The first chart suggests the S&P 500 will hit turbulence before breaking out to new highs.
“We’ve got some tactical exhaustion signals up here. I think it’s just a pause to refresh,” the firm’s chief equity technical strategist said Tuesday on CNBC’s “Futures Now.” “I think what we see maybe a minor dip into the 2,700 range.”
Suttmeier, a secular bull, expects the S&P to eventually pass the key 2,800 and 2,870 levels — which would put the index on the path to new records.The S&P closed at 2,789 on Tuesday.
“We do think we can hit that high around 2,940 and surpass that,” Suttmeier said, referring to the index’s all-time high hit on Sept. 21.
According to Suttmeier, the relationship between industrials and the S&P reinforces his view solid market gains are ahead this year.
“We’re basically taking the price of S&P industrials and dividing that by the price of the S&P,” he said. “You get a relative ratio. What we’re showing here is a bear trap in 2019. Why is that important? Because there are growth fears.”

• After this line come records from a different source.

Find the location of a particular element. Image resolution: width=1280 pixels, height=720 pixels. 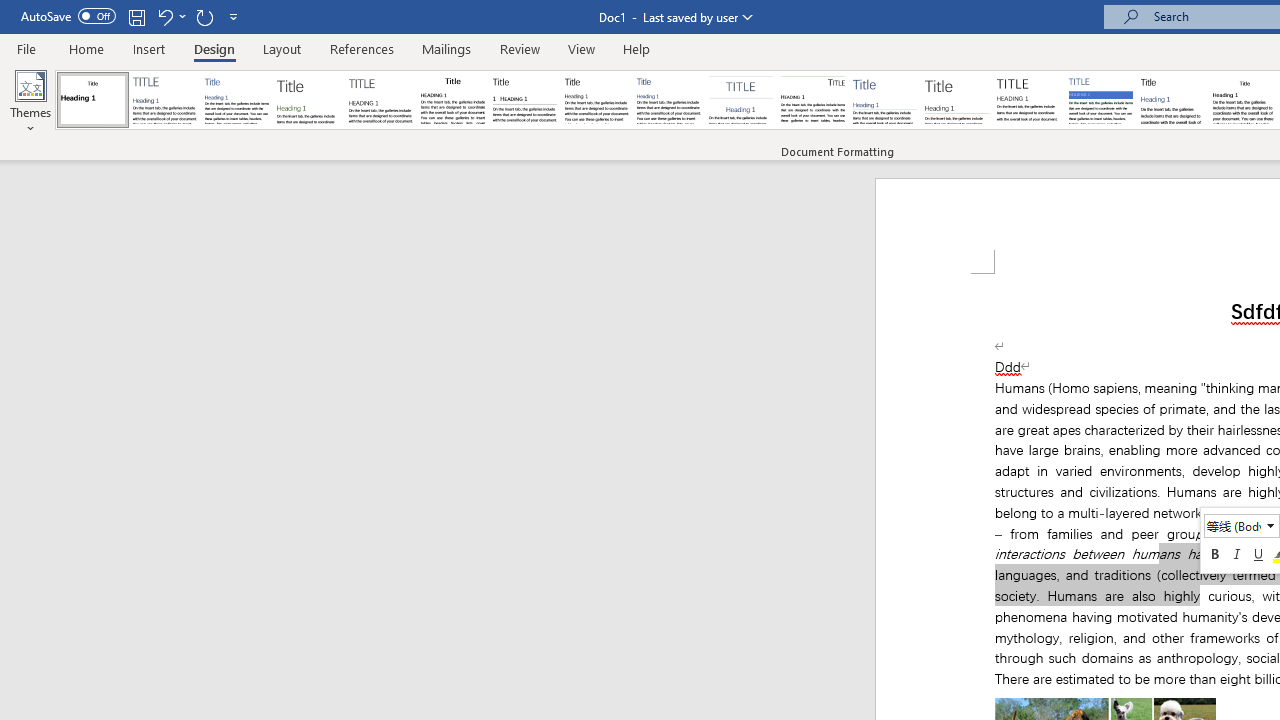

Basic (Stylish) is located at coordinates (308, 100).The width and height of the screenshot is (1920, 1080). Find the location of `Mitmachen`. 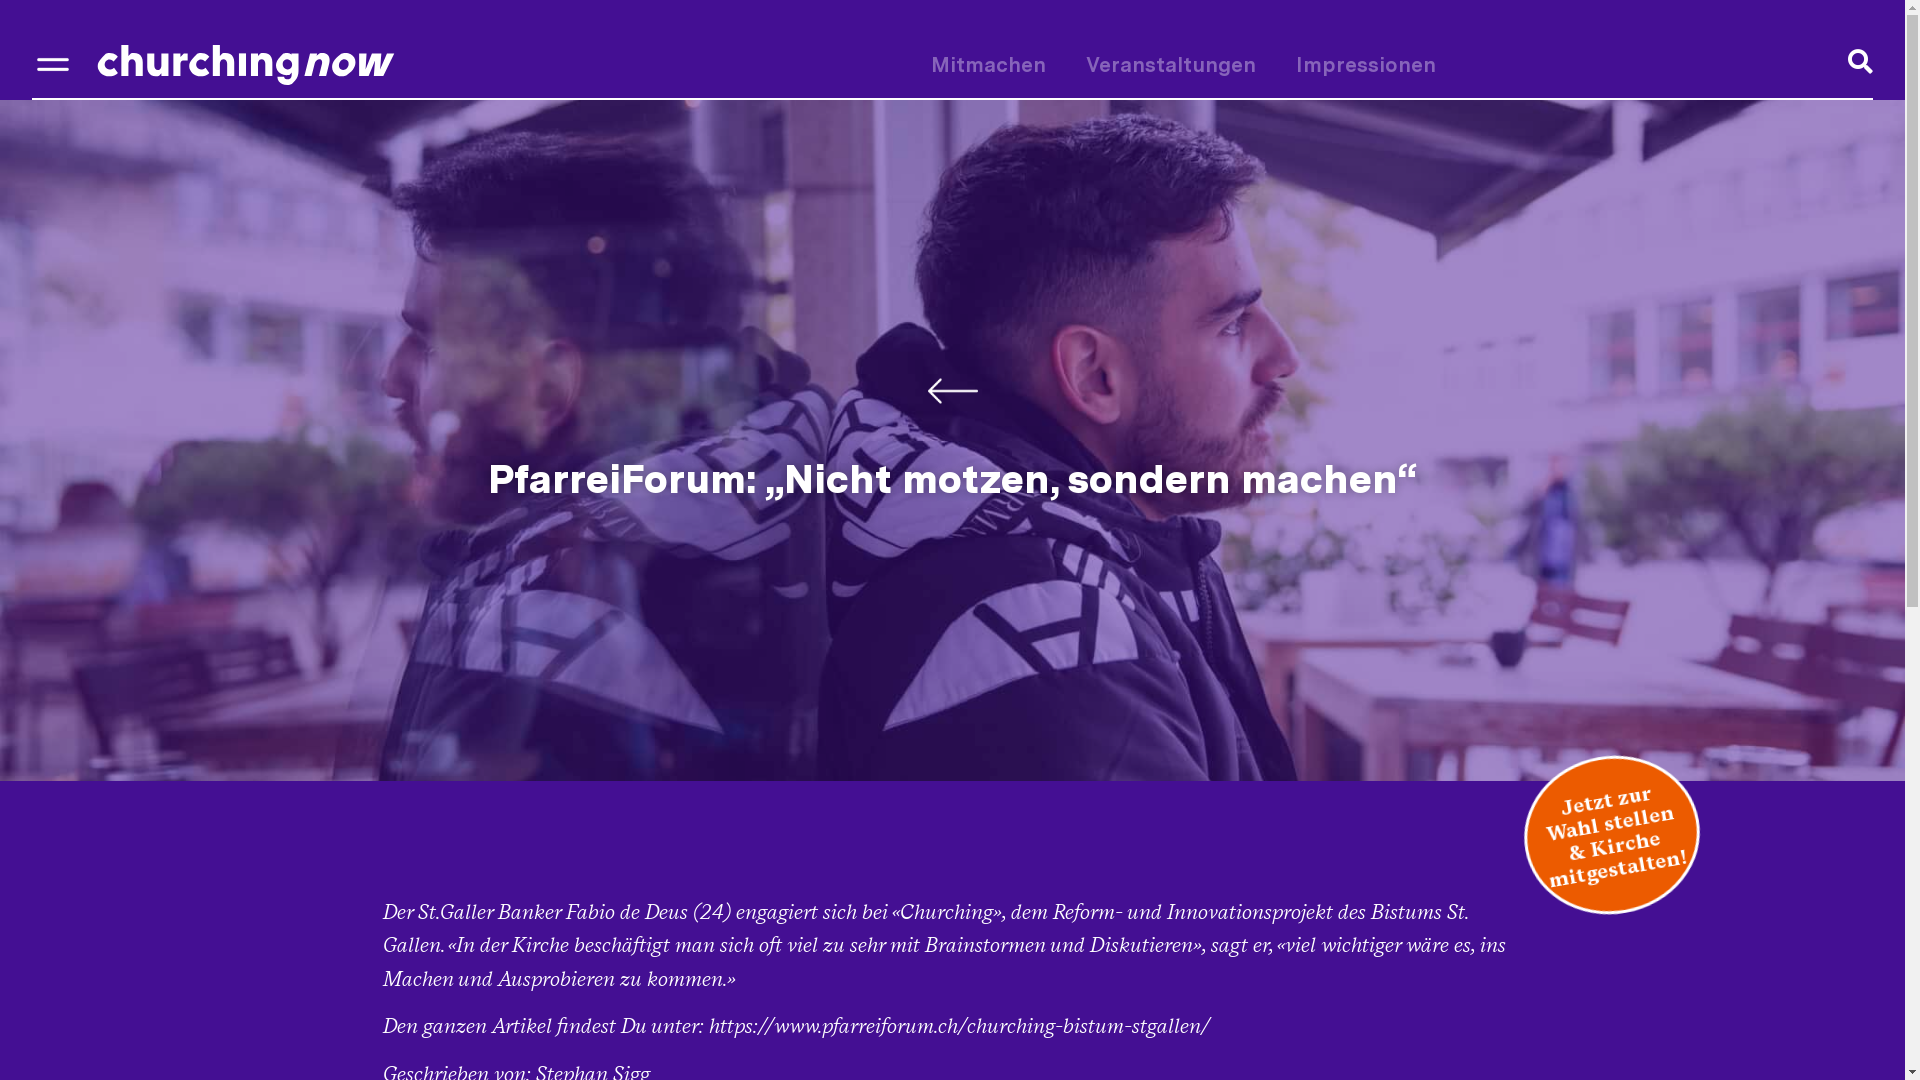

Mitmachen is located at coordinates (988, 65).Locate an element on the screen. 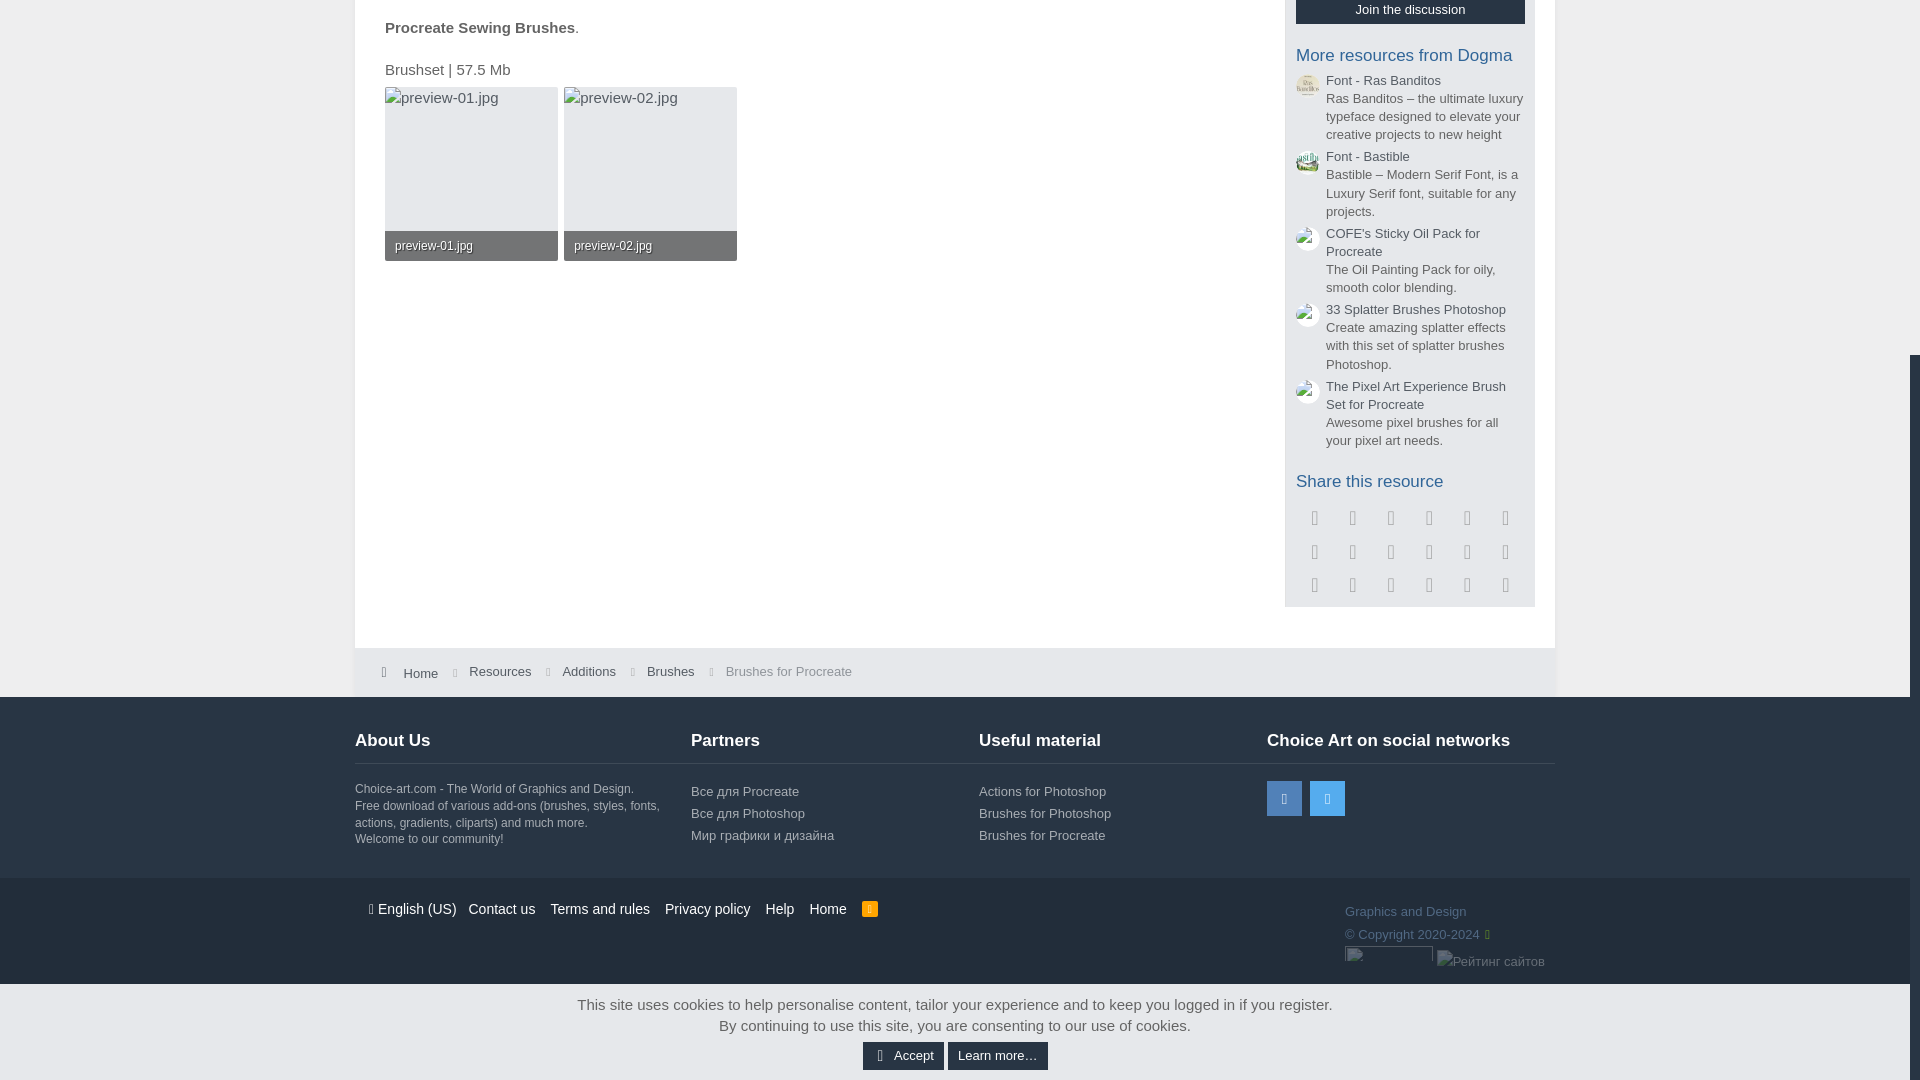  preview-02.jpg is located at coordinates (650, 246).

The notion of a bear trap is significant because global growth jitters surrounding Europe and China have been hanging over the U.S. market. When similar concerns surrounding growth happened in 2012 and 2015, stocks recovered, Suttmeier said.
“This chart of industrials versus the S&P [shows] that growth fears similar to these past periods were unfounded,” Suttmeier said. “I think it resolves soon. I think industrials lead the market, and the S&P follows that leadership.”
The S&P closed lower five of the last six sessions. However, it’s up more than 18 percent since the Christmas Eve plunge.